**Task**.
Without the pictures, give the records again exactly as they appear.

[Task input Boundary: Start]

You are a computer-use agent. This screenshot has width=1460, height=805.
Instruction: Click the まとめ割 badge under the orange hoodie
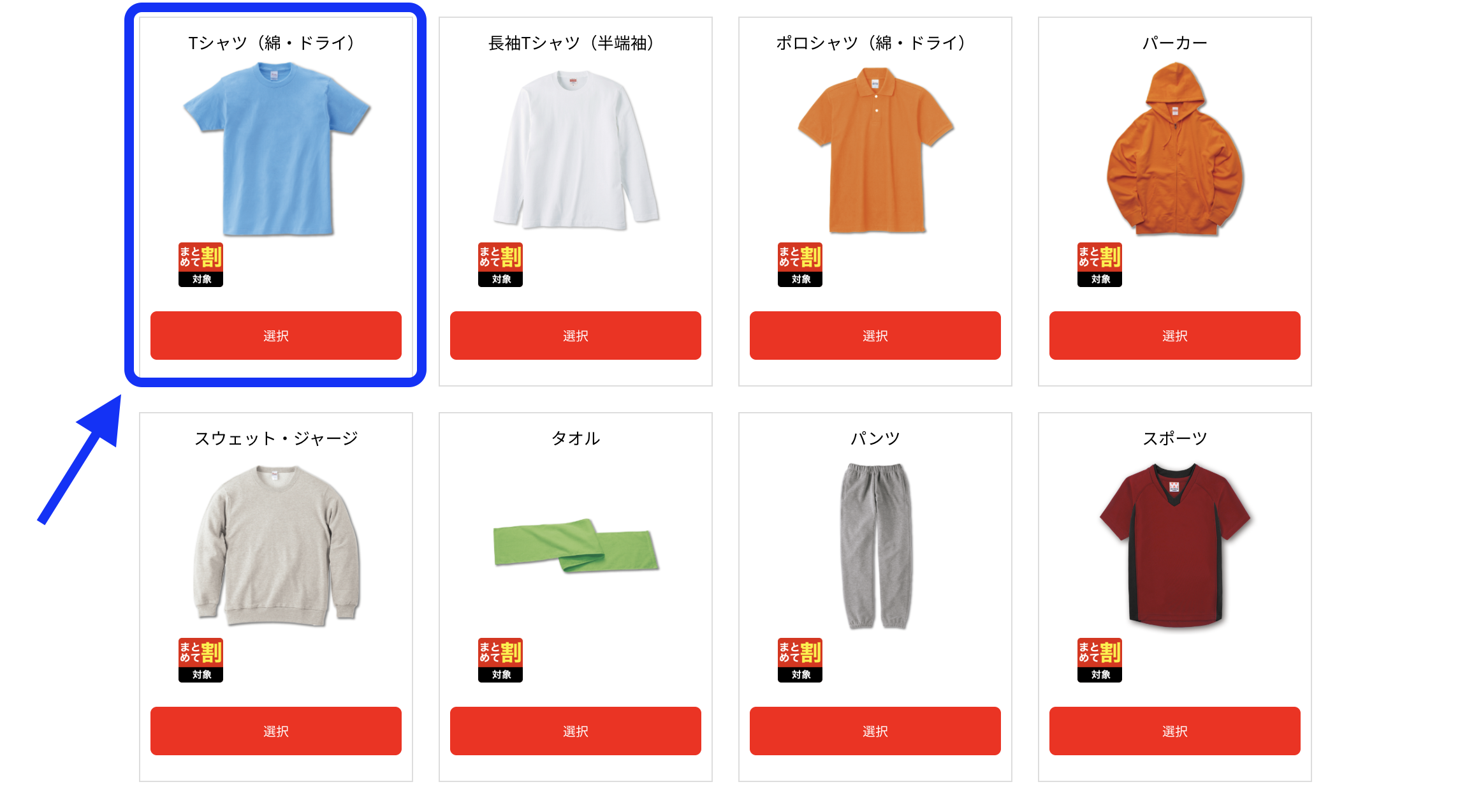[1100, 265]
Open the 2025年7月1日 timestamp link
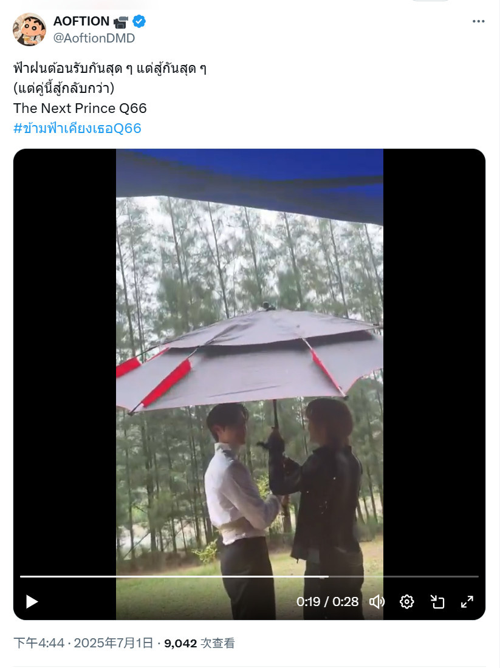 tap(114, 643)
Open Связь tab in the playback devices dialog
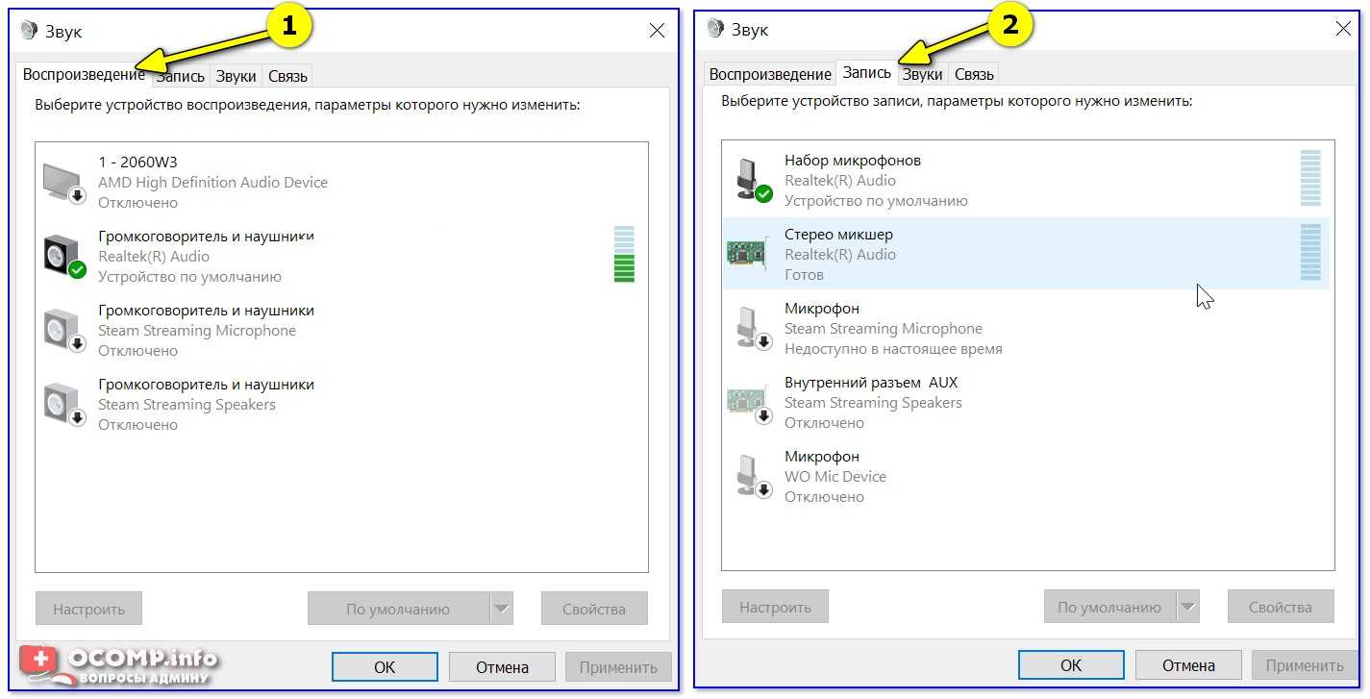 coord(287,76)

[Task input Boundary: End]

**Problem solution**.
You are a computer-use agent. This screenshot has width=1460, height=805.
Instruction: Click the まとめ割 badge under the orange hoodie
[1100, 265]
Open the 2025年7月1日 timestamp link
 tap(114, 643)
Open Связь tab in the playback devices dialog
 coord(287,76)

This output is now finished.